[SOURCE EXCERPT]:
[Fis] Maxine
Alex Hankey
alexhankey at gmail.com
Wed Feb 17 04:58:15 CET 2016
RE: Professor Maxine Streets-Johnstone's Summary
Since my own summary to be presented later in this Webinar will concern a
radically new theoretical information model of gestalt cognition, I am
curious to know if you regard conceptions of movements that are put into
action as 'gestalts' i.e. conceived and executed as wholes. It would seem
to follow from your discussion of movement in lines and curves, but you do
not say so explicitly.
>From my perspective as a former sports person who represented my college at
Cambridge in two sports, and led university teams at two more, I know I was
very aware of the need to play strokes at Tennis and Squash with a totally
different 'feeling' about the way strokes at different sports were
conceived and executed. i.e. Different strokes at different sports require
different 'classes of gestalt'.
Similarly when I watch Federer or Djokovic or any of the other greats in
Lawn Tennis execute their shots, I get the feeling that each shot is
conceived and executed as an integral whole, and not as a series of
digitized procedures. Otherwise it could not be an instantaneous response
to the opponent's challenge.
I know this is different from dance. But surely a Balanchine or Nureyev
conceived their movements as integral wholes before they executed them with
the kind of outstanding athleticism that made them such great partners and
performers.

[REQUIRED WORK]: Copy the whole mailing-list message above about movements as gestalts, word for word.

[DATA LINES]:

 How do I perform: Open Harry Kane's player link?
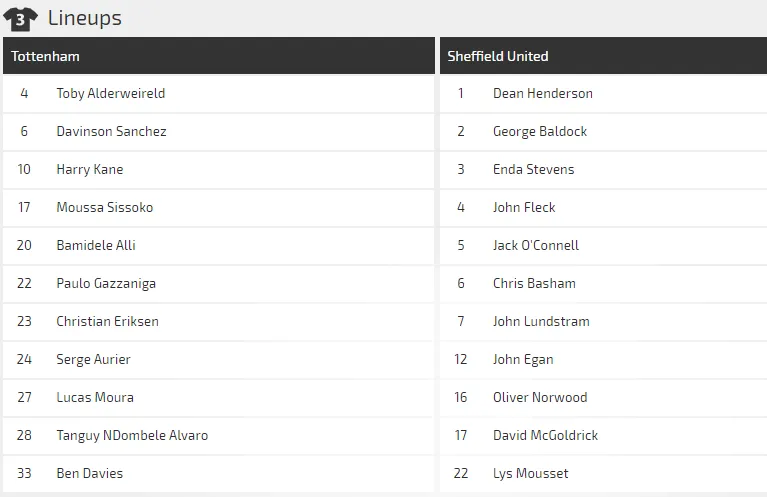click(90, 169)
==
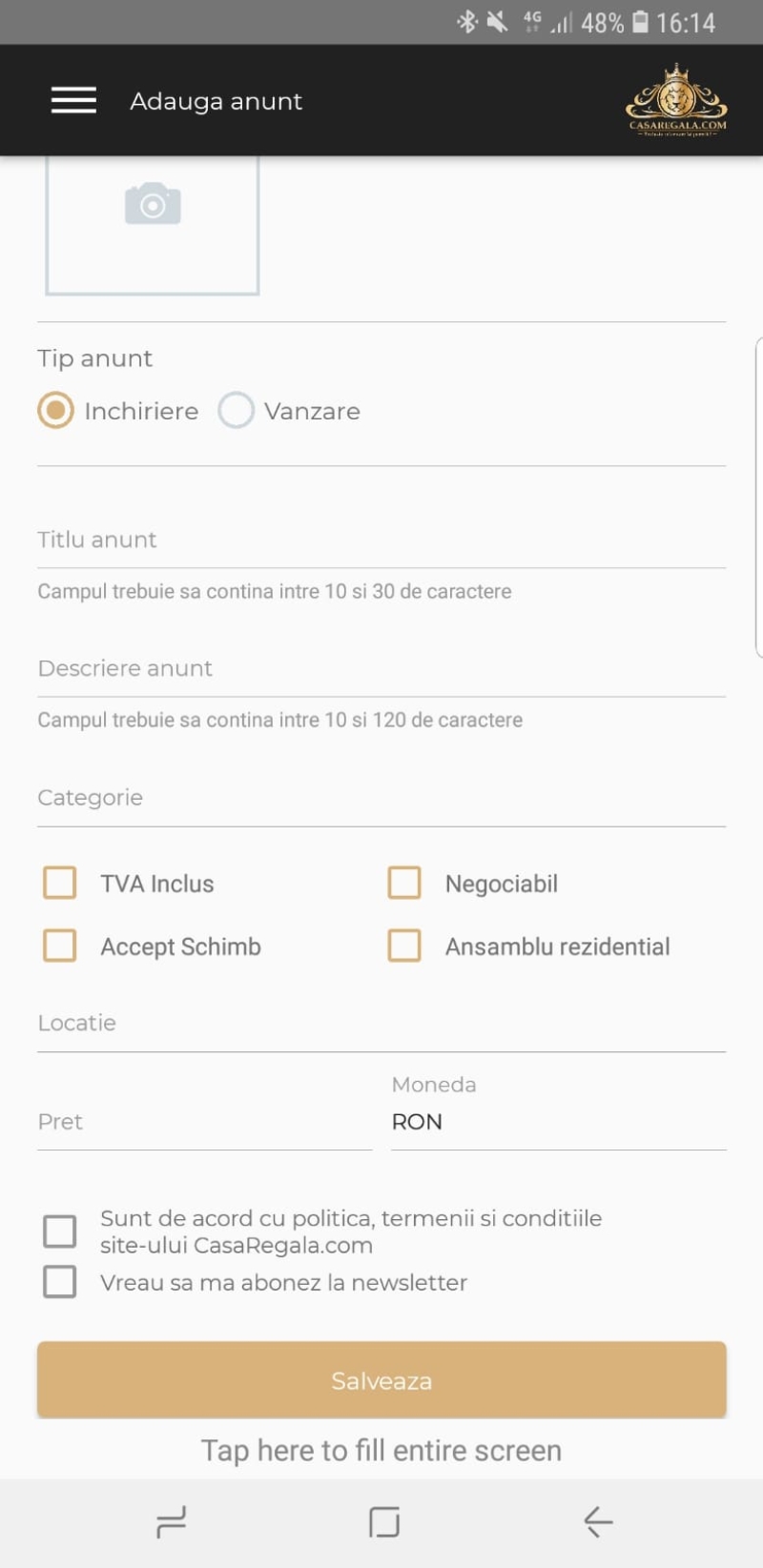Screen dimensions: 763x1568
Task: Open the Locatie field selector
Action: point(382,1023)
==
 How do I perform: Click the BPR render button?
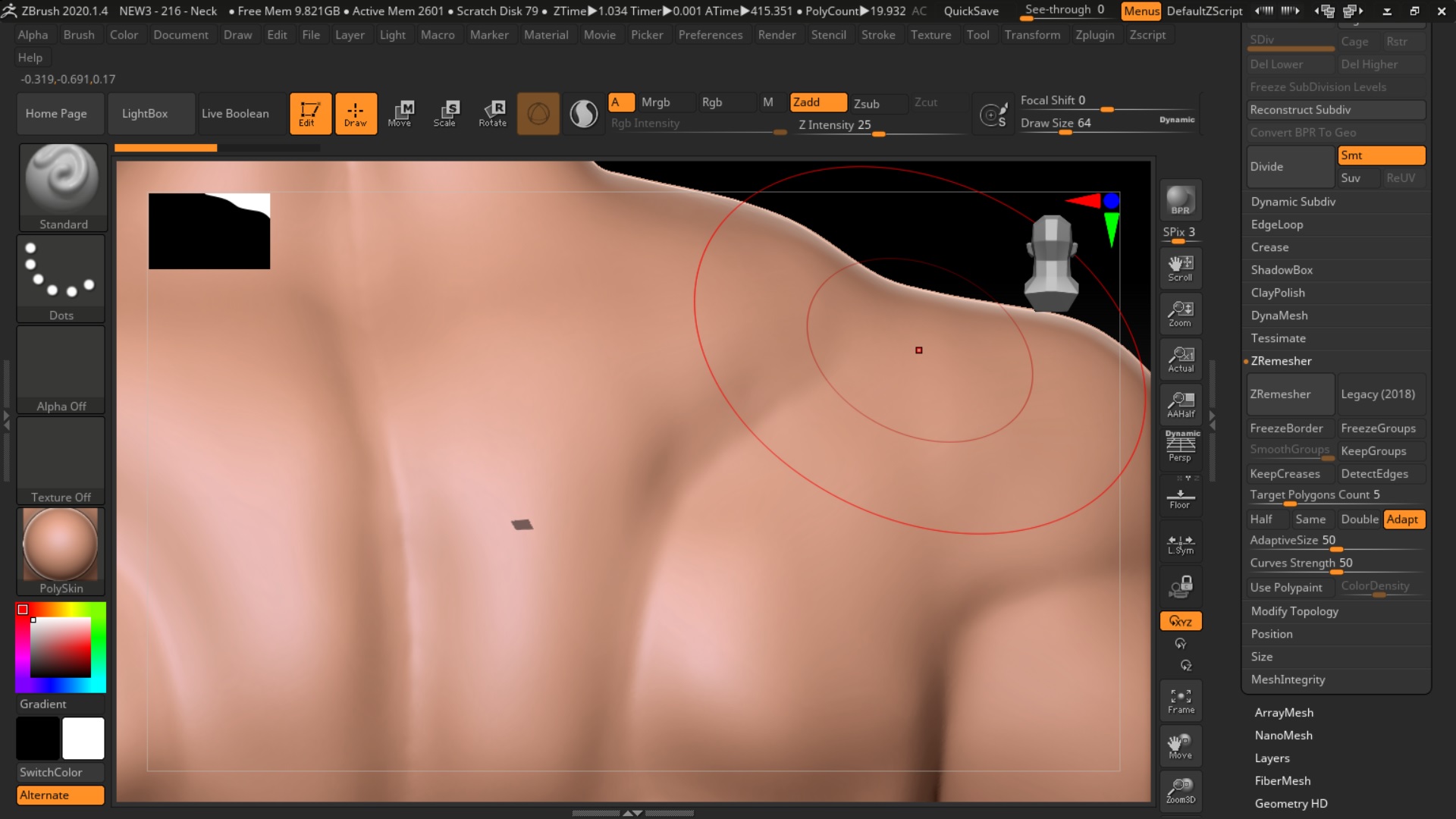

[RESPONSE TO THE EXERCISE]:
[Fis] Maxine
Alex Hankey
alexhankey at gmail.com
Wed Feb 17 04:58:15 CET 2016
RE: Professor Maxine Streets-Johnstone's Summary
Since my own summary to be presented later in this Webinar will concern a
radically new theoretical information model of gestalt cognition, I am
curious to know if you regard conceptions of movements that are put into
action as 'gestalts' i.e. conceived and executed as wholes. It would seem
to follow from your discussion of movement in lines and curves, but you do
not say so explicitly.
>From my perspective as a former sports person who represented my college at
Cambridge in two sports, and led university teams at two more, I know I was
very aware of the need to play strokes at Tennis and Squash with a totally
different 'feeling' about the way strokes at different sports were
conceived and executed. i.e. Different strokes at different sports require
different 'classes of gestalt'.
Similarly when I watch Federer or Djokovic or any of the other greats in
Lawn Tennis execute their shots, I get the feeling that each shot is
conceived and executed as an integral whole, and not as a series of
digitized procedures. Otherwise it could not be an instantaneous response
to the opponent's challenge.
I know this is different from dance. But surely a Balanchine or Nureyev
conceived their movements as integral wholes before they executed them with
the kind of outstanding athleticism that made them such great partners and
performers.